Grade yourself: If training is consistent, compliance is monitored, and risks are reviewed regularly, you’re likely earning top marks. If training is only “one and done” or compliance is reactive, this is an area where your grade could improve. Think of this as the “ethics and safety” portion of your billing report card—it protects both your practice and your patients.


Other Areas to Review

Beyond the core categories, your billing wellness check should also look at:

  • Timely filing: Are claims being submitted within payer deadlines?

  • Denial management: Do you track, appeal and learn from denials?

  • Patient collections: Are payment options clear and convenient, from online portals to payment plans?

Each of these categories may not be a standalone subject on the “report card,” but they still count toward your overall GPA.


How Outsourcing Can Boost Your Grades

For many small and mid-size practices, maintaining an A+ billing report card is challenging.
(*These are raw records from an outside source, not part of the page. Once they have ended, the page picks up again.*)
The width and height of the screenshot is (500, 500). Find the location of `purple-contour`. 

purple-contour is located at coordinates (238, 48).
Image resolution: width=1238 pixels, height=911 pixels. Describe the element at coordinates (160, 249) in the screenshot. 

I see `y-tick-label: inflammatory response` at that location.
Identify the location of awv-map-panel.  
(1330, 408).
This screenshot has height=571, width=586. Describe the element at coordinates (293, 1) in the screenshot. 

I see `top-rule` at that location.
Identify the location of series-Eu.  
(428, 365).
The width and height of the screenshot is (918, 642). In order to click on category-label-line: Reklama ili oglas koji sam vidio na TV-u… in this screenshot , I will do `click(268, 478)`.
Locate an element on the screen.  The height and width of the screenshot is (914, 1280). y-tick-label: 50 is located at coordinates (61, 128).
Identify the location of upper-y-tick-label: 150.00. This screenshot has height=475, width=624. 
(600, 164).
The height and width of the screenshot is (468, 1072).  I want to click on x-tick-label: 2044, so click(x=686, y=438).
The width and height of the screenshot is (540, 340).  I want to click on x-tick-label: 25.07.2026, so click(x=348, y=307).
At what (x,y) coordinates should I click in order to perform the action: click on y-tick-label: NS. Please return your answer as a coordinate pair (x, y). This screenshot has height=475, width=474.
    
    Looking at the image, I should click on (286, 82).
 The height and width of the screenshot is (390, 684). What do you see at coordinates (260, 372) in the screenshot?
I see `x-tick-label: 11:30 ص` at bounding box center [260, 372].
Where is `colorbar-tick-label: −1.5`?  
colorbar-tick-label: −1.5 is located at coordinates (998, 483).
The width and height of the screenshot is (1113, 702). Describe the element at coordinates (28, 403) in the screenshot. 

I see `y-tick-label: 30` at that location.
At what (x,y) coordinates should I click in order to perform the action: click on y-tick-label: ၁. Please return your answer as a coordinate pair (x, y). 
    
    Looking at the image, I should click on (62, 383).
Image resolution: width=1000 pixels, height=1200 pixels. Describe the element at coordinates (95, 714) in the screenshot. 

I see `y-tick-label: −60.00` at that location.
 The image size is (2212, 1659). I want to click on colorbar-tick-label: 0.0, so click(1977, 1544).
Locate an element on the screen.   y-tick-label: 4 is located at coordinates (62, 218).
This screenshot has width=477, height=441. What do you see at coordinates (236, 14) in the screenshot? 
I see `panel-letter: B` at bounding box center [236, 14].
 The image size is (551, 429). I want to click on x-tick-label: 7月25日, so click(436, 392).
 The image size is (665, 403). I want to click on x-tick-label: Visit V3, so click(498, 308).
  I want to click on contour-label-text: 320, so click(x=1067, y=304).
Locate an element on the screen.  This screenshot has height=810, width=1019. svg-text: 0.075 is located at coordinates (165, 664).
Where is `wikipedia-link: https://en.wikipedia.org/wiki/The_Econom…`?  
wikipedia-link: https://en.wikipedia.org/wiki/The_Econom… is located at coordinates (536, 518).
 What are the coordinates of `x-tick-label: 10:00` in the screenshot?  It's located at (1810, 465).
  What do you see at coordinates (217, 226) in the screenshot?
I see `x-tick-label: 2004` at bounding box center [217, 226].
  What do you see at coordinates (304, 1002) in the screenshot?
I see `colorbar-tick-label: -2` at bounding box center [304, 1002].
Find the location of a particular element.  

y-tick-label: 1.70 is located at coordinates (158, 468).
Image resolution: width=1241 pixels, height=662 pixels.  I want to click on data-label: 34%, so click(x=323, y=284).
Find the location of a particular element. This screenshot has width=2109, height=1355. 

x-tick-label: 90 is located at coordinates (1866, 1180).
Limited staff, competing priorities and ever-changing payer requirements can all impact performance. That’s where outsourcing can make a difference.

A trusted billing partner can:

  • Standardize and strengthen your front-end processes.

  • Audit documentation and coding for accuracy.

  • Track KPIs and provide regular reporting with benchmarking.

  • Manage payer negotiations and contract reviews.

  • Deliver compliance expertise and staff training resources.

  • Stay on top of deadlines, denials, and regulatory changes.

By outsourcing, you gain access to expertise, technology, and processes that may be difficult to maintain in-house. The result? Better grades across the board—and more time to focus on what matters most: patient care.


Your Billing Report Card

Take a moment to grade your practice in each of these categories. Are you getting straight As? Or are there a few Cs you’d like to turn into Bs or better? A billing wellness check isn’t about perfection — it’s about progress. The more proactive you are, the stronger your financial foundation will be.

And if you need help raising your scores, outsourcing could be the extra credit that gets you there.